Linux Disk File Systems (ext2, ext3, Reiser, ext4)

ext2

2nd Extended File System. It was originally introduced back in 1993 and ext2 stores data in the standard hierarchial fashion used by most other file systems.

Data is stored in files, files are stored in directories, and a directory can simply contain either files or other directories.

Max file size is 2TB. An ext2 volume can be upto 4TB. File names can be upto 255 characters long and ext2 supports Linux filesystem users, groups and permissions. It also supports compression.

It’s been around a long time is very stable since most of the bugs have been worked out.

ext3

3rd Extended File System.

You can upgrade/downgrade from/to ext2. Difference with ext2 is journaliing.

The main disadvantage of the ext2 file system is that the fact taht it must check the entire file system if your file system goes down uncleanly.

Journaling eliminates that problem. ext3 file systems record transactions to what’s called a journal and marks it as incomplete. After the disk transaction is complete, teh ext3 file system finally marks that transaction as complete within our journal. By doing this, ext3 file systems can keep a long journal for most of the recent file transactions and whether or not those transactions were completed. When a system goes down unexpectedly (without properly dismounting the disk, power outage), ext3 replays the journal when the system comes back on. This allows the file system to verify the data on the disk and bring it back to a consistent date, when possible, using the data in our journal.

Unlike ext2, ext3 doesn’t ned to check our entire file system when it comes back on. This is because it keeps a log (journal) of our most recent changes. ext3 file system simply checks the transactions that are listed as incomplete only.

Using journaling, disk discovery time after an improper shutdown takes dramatically less time than an ext2 file system. In fact, ext2 can take hours, ext3 can replay in only minutes even if the filesystem is exteremly large.

Reiser

Alternative to ext3. Utilizes journaling to make crash recovery very fast. However, completely different from ext2 and ext3 as utilizes a dramatically different internal structure.

Max file size of 8TB, max volume size of 16TB.

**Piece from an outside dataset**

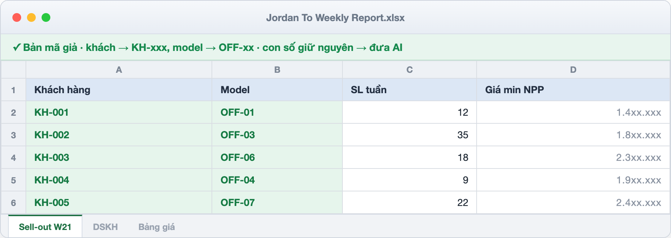The height and width of the screenshot is (238, 671).
Task: Switch to the DSKH sheet tab
Action: (105, 227)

The structure of Reiser allows it to support larger max file sizes. In addition, the structure of Reiser allows it to perform faster than ext2 and ext3.

ext4

Released late 2008. 4th Extended File System.

Backwards compatible with ext2.

Max file size 16TB, max volume size 1EB (1 Exabyte = 1000 petabytes = 1millionterabytes = 1billiongigabytes.)

You can have a maximum of 4 billion files on an ext4 file system. File name can be a max of 256 bytes.

ext4 also uses checksums to verify the journal file itself. This helps improve the pverall reliability of our system since the journal file is one of the most heavily used files on our disk system.

Since we can now support volumes of upto 1EB, this is a dramatic leap forward in technology in that of both ext3 adn Reiser.